Nekrolog „Gwiezdnych wojen”

Panie i Panowie, z ogromnym smutkiem, parafrazując, stwierdzam: „Gwiezdne wojny umarły”. Co prawda nasze Uniwersum było już w agonii przez dłuższy czas. Ale w końcu nadszedł czas, by przestać sztucznie podtrzymywać pacjenta pod respiratorem… i go odłączyć. To co z niego zostało, to już nie ten sam Duch Gwiezdnych wojen, to nie ta sama Wola Mocy, to już nie „To Coś”. Każde następne lata przynosiły coraz większe straty, wyniszczając nasz kochany świat. Żegnamy naszą miłość, która to trwała zaledwie 37 lat. Przedwczesna to śmierć.

Wystarczy przypomnieć sobie jej narodziny, kiedy raczkowała a był to najlepszy okres w jej życiu! Potem okres dorastania, w którym powoli zaczynało się psuć. Niestety, naturalną koleją rzeczy było, że Gwiezdne wojny trafiły do gimbazy. I tam wraz z nastaniem Prequeli, zaznały zepsucia i zdemoralizowania. Krótkotrwały romans z Dollarem zaowocował niechcianą ciążą powiło się dziecko, Jar-Jar. Zapowiadał on innego J. J. i całkowity upadek naszego świata.

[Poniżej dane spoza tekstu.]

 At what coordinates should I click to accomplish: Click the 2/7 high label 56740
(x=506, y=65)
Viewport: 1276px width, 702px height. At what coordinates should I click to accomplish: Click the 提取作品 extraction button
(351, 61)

Kiedy jednak sądziliśmy, że Gwiezdne wojny wydoroślały, przyszło wezwanie do sądu. Nasze Uniwersum zaczęło molestować małe dzieci. TCW zrujnowały naszą psychikę. Mimo to, kochaliśmy je dalej. Bezwarunkowo! Obiecaliśmy to Gwiezdnym wojnom na dobre lub na złe!

Jednak ostatecznie to my sami je zabiliśmy. Zbyt dużą biernością. Mimo naszego rozwodu z Lucasem, pozwoliliśmy mu i jego nowemu partnerze, Disneyowi, zajmować się Gwiezdnymi wojnami. To do końca sprowadziło je na drogę upadku. Zamiast powziąć rebelię i utworzyć Sojusz Rebeliantów a mieliśmy wzór zdecydowaliśmy się siedzieć cicho.

A teraz nasze Gwiezdne wojny leżą martwe przed ołtarzem, a jedyne co nam pozostało… to opłakiwać je. Ale czy na pewno? Na zwłokach i świętej pamięci naszego Uniwersum odgrywa się szopkę i plami dobre imię Gwiezdnych wojen! Luca$ i Disney! Oto macie ludu winnych. Jeśli jesteśmy fanami, prawdziwymi fanami i kochamy, naprawdę kochamy Gwiezdne wojny… nie możemy na to pozwolić! Jeśli Gwiezdne wojny są naszą prawdziwą miłością, nie zostawimy ich teraz! Wy tchórze, którzy mówicie o rzucaniu naszego świata! Co z Was za fani! Wy hipokryci! Dopóki było dobrze, wszyscy hołubiliście nasze Uniwersum! A kiedy przyszło o nie walczyć? Uciekliście, podkulając ogony!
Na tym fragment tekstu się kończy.